== Compiti richiesti ==
[1] Trascrivi dal commento a Luca 9,57-62 tutto il passo compreso tra le parole "Ma torniamo al" e le parole "conosciamo, Figlio dell’uomo.".
[2] Prosegui il commento a Luca 9,57-62, riprendendo subito dopo l'ultima frase riportata.

== Brano di partenza ==
········

Luca 9,57-62
"Seguimi"

Gesù nel racconto di Luca si è appena avviato verso Gerusalemme, è il suo ultimo viaggio, quello che lo porterà al Golgota.  La narrazione di Luca si discosta per ben dieci capitoli da quella di Marco e di Matteo, nella sua redazione lo spazio e il tempo di questo viaggio vengono dilatati e sono narrati numerosi episodi  che negli altri evangeli erano posti in altri contesti o che  sono stati ripresi da fonti diverse e rielaborati da Luca. 

In particolare due dei tre brevi dialoghi sono quasi uguali, parola per parola, con quelli narrati in Matteo 8, 9-12, soltanto che in Matteo sono posti a metà dell’attività di Gesù in Galilea.  Chi ha ragione? Non lo sapremo mai, possiamo solo annotare che questi sei versetti sono un tutt’uno a livello contenutistico e formale con i testi che precedono e seguono nel racconto lucano.

Ma torniamo al primo episodio: una persona esclama : “Io ti seguirò dovunque andrai.” La risposta di Gesù: le volpi hanno delle tane e gli uccelli del cielo dei nidi, ma il figlio dell’uomo non ha dove posare il capo.  Risposta da far cadere le braccia al più entusiasta!   

Noi non sappiamo chi era questa persona che si è avvicinata a Gesù, forse un entusiasta che voleva diventare un suo discepolo? Forse una persona che  aveva riconosciuto in Gesù soltanto uno dei tanti maestri dell’umanità. Forse una persona che non aveva capito la portata della sua scelta?   Sicuramente  la constatazione che Gesù fa di se stesso e della sua vita, che non avrà un posto per riposare, smorza ogni entusiasmo e introduce nel racconto e nella spiegazione un termine che noi già conosciamo, Figlio dell’uomo.

Ma passiamo al secondo episodio: Gesù ora invece chiama una persona alla missione. “Seguimi.”  Quello risponde: ”Permettimi di andare prima a seppellire mio padre.”   La risposta di Gesù è ancora più dura della precedente: “Lascia che i morti seppelliscano i morti, ma tu va ad annunziare il Regno di Dio.”

Sembrerebbe a prima vista una risposta sbagliata e incoerente con il quarto comandamento, onora il padre e la madre e con le consuetudini di allora  e, spero, anche attuali di seppellire i propri genitori, ma anche qui l’insegnamento di Gesù che si avvia verso il compimento della sua vita ci vuole fare capire che l’appartenere alla sua sequela significa aver cambiato prospettiva alla propria vita e che quindi risulta in questa ottica assolutamente prevalente il compito di chi è chiamato a seguirlo, il gioioso compito di annunciare il Regno di Dio.Regno di Dio, seconda espressione che dovremmo conoscere.

········

== Blocco dati ==
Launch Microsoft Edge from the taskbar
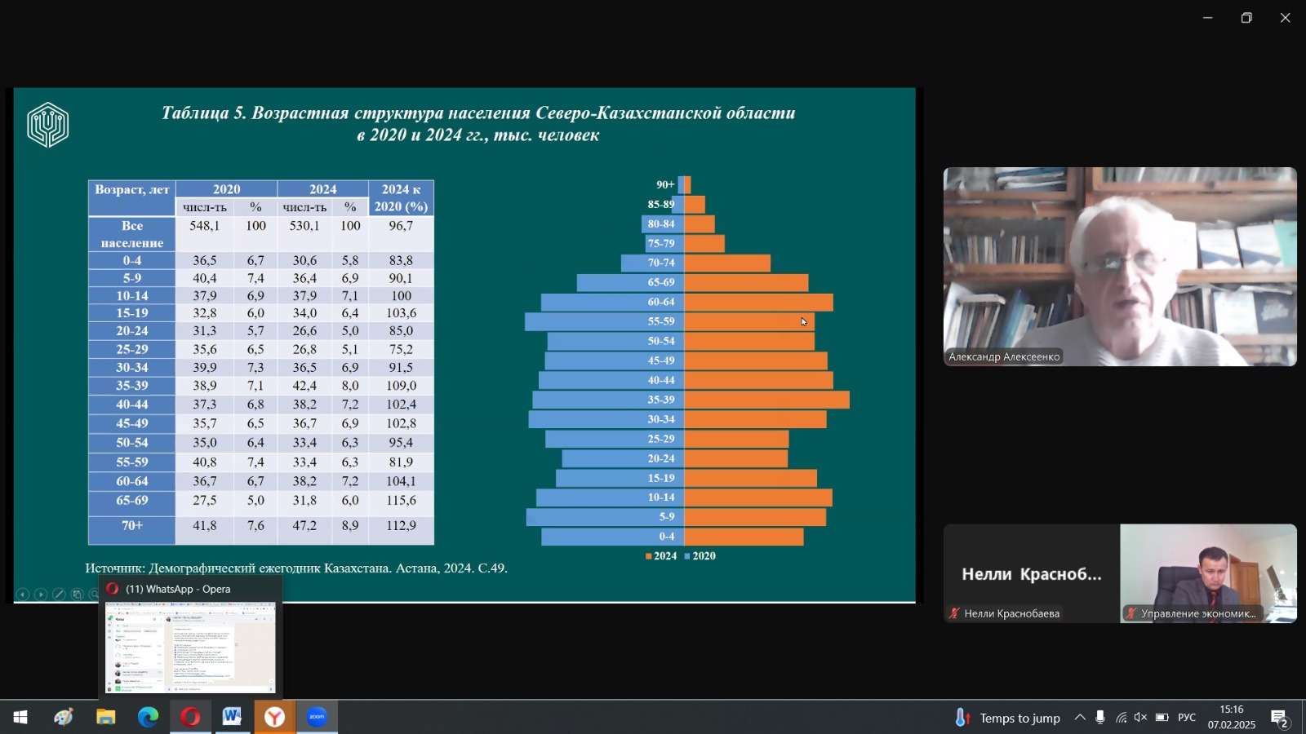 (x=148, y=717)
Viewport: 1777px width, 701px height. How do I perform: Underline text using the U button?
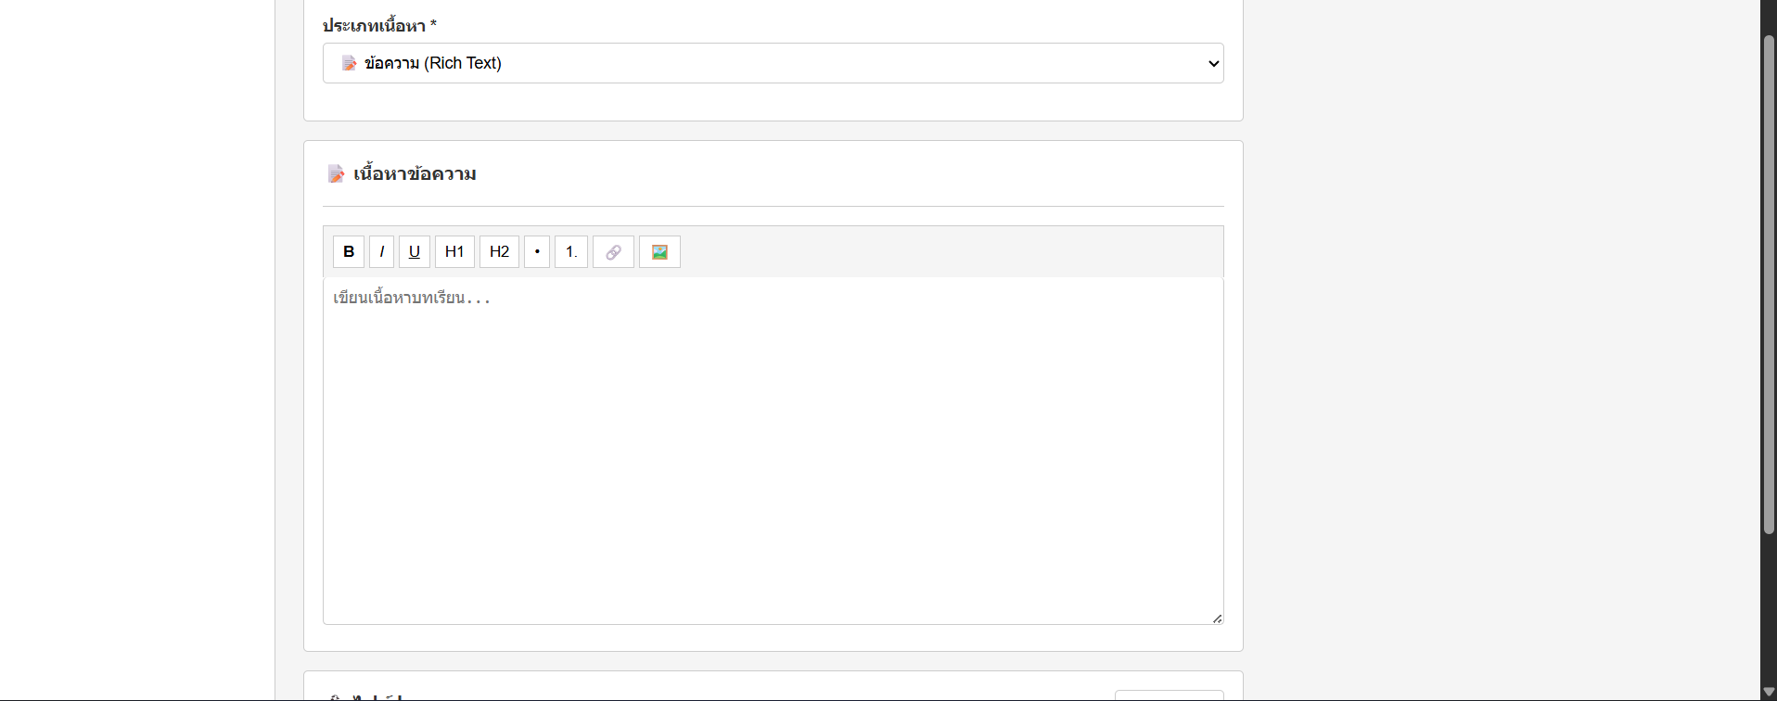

········

== Insieme delle risposte ==
[1]
Ma torniamo al primo episodio: una persona esclama : “Io ti seguirò dovunque andrai.” La risposta di Gesù: le volpi hanno delle tane e gli uccelli del cielo dei nidi, ma il figlio dell’uomo non ha dove posare il capo.  Risposta da far cadere le braccia al più entusiasta!   

Noi non sappiamo chi era questa persona che si è avvicinata a Gesù, forse un entusiasta che voleva diventare un suo discepolo? Forse una persona che  aveva riconosciuto in Gesù soltanto uno dei tanti maestri dell’umanità. Forse una persona che non aveva capito la portata della sua scelta?   Sicuramente  la constatazione che Gesù fa di se stesso e della sua vita, che non avrà un posto per riposare, smorza ogni entusiasmo e introduce nel racconto e nella spiegazione un termine che noi già conosciamo, Figlio dell’uomo.

[2]
Ma andiamo avanti, siamo ora al terzo episodio: Anche qui c’è una chiamata di Gesù e la risposta: “Ti seguirò Signore, ma lasciami prima salutare quelli di casa mia.” Altra risposta lapidaria e nel contempo umoristica di Gesù: “Nessuno che abbia messo la mano sull’aratro e poi volga lo sguardo indietro, è adatto al Regno di Dio.” Sì, vi è anche una breve immagine sarcastica; immaginatevi  la scena, e quali effetti produce  un contadino che invece di guardare dove  ara, si volta indietro, con il bue e l’aratro che se ne vanno zigzagando in qua e in là. E anche qui il discorso di Gesù termina con le parole Regno di Dio e con un forte richiamo rivolto a tutti coloro che lo seguiranno a non farsi distogliere dall’obiettivo che è stato dato loro.  

L’importanza quindi di questa missione alla quale il Signore chiama è tale che la vita precedente, gli affetti precedenti, le consuetudini che ci appaiono a prima vista giuste, razionali, normali, buone vengono tutte quante messe in discussione, rivisitate dall’annuncio della chiamata che il Signore rivolge. A questa chiamata non si può che rispondere subito, non c’è tempo per i saluti o altre questioni quotidiane.

La spiegazione del testo potrebbe finire qui. Ma quel subito, quel seguimi è rivolto anche a noi. Nel nostro modo di intendere il rapporto con Dio non c’è distinzione fra il credere e l’essere partecipi all’annuncio del Regno di Dio che viene, non vi sono neanche fra di noi coloro che sono demandati a questo compito; per noi ogni credente, secondo i propri doni,  nella risposta alla Grazia, è stato chiamato ad annunciare gioiosamente che Dio, attraverso il suo figlio Gesù, è entrato nella nostra vita.   La strada è tracciata, il solco del campo del Signore è diritto.

Ma, c’è un ma, siamo capaci sia a livello individuale, sia a livello collettivo di seguire Gesù? Siamo capaci di rimuovere quotidianamente tutta la polvere che entra nella nostra casa? Tutte quelle cose che ci distolgono da un corretto modo di vivere?   Siamo certi che tutti i nostri atteggiamenti, con le persone che amiamo, con le persone che incontriamo, siano figli di questa grande speranza che ricordiamo nel giorno di Pasqua ?

Siamo dunque imitatori di Cristo come ci chiede Paolo in Efesini nella risposta all’amore di Dio per noi o tendiamo a sostituirci a Dio nel tentativo facile di pontificare su tutto e su tutti ? Noi, come unica chiesa in Gesù Cristo, e sottolineo unica, siamo capaci a duemila anni dalla prima venuta del nostro Salvatore di saper vivere l’amore per il prossimo, senza sostituirsi con il dito puntato al giudizio di Dio, pronti come siamo ad accusare e processare, infamare e forse bruciare chi non risponde ai nostri convincimenti ?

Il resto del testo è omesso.